◆ **DATASET EXCERPTS**:
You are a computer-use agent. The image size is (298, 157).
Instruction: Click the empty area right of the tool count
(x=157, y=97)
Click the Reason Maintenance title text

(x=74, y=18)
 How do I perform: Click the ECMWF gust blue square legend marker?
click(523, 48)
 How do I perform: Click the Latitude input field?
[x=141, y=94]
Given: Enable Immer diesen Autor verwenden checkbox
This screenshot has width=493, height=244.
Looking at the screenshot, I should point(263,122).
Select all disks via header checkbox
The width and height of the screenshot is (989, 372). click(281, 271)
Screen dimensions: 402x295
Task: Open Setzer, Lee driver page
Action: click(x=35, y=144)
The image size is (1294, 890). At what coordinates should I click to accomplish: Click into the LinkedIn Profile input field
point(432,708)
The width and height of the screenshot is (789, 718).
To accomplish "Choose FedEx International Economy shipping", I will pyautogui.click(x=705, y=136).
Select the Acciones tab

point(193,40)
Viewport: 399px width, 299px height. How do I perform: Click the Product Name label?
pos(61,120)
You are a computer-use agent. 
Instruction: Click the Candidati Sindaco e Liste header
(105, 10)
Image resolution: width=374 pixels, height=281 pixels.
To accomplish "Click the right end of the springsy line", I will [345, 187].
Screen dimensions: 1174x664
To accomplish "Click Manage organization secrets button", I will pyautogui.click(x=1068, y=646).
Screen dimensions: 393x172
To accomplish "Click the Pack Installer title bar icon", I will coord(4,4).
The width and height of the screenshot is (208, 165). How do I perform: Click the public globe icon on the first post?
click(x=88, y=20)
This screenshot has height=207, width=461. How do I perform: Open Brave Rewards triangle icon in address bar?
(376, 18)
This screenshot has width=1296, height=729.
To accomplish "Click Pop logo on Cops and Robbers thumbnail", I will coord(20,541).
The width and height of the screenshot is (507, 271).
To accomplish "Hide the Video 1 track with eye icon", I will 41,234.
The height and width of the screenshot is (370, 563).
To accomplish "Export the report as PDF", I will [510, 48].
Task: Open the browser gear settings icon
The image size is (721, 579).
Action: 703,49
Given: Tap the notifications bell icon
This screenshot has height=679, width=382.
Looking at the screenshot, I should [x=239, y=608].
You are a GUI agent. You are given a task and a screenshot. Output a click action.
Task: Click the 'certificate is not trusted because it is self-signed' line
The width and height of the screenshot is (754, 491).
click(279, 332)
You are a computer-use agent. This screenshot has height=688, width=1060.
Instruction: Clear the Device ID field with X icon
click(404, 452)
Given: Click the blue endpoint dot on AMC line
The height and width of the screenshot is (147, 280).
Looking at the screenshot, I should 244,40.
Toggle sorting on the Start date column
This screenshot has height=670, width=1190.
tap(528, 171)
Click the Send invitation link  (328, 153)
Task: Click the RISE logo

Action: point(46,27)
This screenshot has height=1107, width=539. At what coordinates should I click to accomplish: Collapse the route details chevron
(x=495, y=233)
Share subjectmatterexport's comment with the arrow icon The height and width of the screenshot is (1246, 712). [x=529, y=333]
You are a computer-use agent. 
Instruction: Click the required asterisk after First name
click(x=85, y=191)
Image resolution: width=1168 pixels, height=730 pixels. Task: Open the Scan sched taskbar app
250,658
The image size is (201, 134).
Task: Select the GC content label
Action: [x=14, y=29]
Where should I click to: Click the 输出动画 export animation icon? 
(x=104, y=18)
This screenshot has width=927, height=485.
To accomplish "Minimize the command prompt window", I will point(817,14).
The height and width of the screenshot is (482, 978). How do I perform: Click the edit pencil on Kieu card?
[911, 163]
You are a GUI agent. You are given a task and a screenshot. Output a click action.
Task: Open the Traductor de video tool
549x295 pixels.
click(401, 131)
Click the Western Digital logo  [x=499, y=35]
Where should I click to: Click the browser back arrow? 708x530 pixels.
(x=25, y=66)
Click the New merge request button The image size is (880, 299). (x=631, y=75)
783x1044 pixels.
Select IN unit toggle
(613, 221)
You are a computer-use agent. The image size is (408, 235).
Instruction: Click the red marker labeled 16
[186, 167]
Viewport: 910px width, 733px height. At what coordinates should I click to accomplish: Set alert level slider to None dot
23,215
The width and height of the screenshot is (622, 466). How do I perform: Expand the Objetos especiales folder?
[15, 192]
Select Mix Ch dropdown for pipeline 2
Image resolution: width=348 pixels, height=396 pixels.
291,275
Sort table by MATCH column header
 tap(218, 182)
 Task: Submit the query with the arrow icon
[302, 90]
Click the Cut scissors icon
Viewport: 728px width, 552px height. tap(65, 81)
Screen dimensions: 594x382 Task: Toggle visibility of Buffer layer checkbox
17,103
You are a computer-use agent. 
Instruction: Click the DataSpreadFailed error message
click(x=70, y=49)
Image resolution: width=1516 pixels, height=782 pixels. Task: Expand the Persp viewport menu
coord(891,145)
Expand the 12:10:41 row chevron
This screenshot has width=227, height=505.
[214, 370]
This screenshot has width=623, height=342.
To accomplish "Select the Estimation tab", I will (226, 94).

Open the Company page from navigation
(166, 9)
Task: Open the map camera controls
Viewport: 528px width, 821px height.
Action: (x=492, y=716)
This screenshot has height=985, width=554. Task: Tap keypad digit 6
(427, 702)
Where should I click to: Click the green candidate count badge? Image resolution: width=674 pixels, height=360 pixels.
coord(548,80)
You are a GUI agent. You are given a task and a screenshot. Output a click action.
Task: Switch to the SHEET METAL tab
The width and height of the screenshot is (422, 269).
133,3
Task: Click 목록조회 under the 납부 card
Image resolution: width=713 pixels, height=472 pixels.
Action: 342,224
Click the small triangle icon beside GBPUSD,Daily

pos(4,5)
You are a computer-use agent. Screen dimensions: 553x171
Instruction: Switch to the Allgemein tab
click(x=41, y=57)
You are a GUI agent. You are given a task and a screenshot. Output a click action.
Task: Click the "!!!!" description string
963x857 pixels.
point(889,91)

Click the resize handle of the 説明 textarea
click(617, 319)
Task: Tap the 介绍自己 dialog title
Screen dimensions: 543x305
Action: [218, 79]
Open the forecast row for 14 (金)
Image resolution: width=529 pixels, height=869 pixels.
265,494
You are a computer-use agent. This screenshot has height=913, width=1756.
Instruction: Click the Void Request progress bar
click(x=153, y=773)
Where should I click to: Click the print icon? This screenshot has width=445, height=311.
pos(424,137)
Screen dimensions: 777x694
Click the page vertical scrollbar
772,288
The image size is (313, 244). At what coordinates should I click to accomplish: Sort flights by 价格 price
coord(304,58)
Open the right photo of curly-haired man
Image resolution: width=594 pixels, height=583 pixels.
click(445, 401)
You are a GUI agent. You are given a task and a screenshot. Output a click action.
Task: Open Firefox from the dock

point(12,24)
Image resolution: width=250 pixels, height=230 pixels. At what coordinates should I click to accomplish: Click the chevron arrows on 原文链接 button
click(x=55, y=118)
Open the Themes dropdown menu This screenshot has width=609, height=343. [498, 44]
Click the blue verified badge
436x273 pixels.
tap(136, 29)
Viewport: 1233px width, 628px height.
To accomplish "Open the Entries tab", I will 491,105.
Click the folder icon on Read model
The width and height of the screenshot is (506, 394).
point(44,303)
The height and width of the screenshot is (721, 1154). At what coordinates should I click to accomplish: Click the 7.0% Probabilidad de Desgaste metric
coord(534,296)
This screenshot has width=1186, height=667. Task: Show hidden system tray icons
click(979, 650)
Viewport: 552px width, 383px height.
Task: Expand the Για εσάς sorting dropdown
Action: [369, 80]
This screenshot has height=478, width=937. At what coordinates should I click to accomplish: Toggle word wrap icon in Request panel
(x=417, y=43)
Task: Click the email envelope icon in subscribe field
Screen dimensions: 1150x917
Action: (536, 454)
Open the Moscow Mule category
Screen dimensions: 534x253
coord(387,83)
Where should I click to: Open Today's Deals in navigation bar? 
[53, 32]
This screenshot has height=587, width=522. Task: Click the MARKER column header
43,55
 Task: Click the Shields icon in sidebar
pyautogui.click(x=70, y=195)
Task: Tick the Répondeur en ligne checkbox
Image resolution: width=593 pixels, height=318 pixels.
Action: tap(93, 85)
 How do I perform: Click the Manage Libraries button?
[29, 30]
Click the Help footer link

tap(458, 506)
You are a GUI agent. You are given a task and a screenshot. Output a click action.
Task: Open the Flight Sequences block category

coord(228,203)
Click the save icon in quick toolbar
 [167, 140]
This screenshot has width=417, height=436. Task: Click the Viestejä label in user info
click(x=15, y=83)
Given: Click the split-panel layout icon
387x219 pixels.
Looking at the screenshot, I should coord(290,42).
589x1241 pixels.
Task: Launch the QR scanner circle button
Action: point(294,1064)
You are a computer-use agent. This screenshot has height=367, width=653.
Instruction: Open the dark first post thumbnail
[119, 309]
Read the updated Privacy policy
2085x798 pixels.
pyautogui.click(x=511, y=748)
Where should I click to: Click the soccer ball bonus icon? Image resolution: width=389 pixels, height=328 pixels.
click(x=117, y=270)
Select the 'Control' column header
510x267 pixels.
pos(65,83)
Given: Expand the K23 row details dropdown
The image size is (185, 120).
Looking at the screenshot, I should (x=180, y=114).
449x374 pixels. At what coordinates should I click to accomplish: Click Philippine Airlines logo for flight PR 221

◆ **PROBLEM TO WORK ON**: The expected answer is every line above in which the word "computer" appears.

◆ **WRITTEN REPLY**:
You are a computer-use agent. The image size is (298, 157).
You are a computer-use agent. 
You are a computer-use agent. This screenshot has height=688, width=1060.
You are a computer-use agent. 
You are a computer-use agent. The image size is (408, 235).
You are a computer-use agent. 
You are a computer-use agent. Screen dimensions: 553x171
You are a computer-use agent. This screenshot has height=913, width=1756.
You are a computer-use agent. This screenshot has height=367, width=653.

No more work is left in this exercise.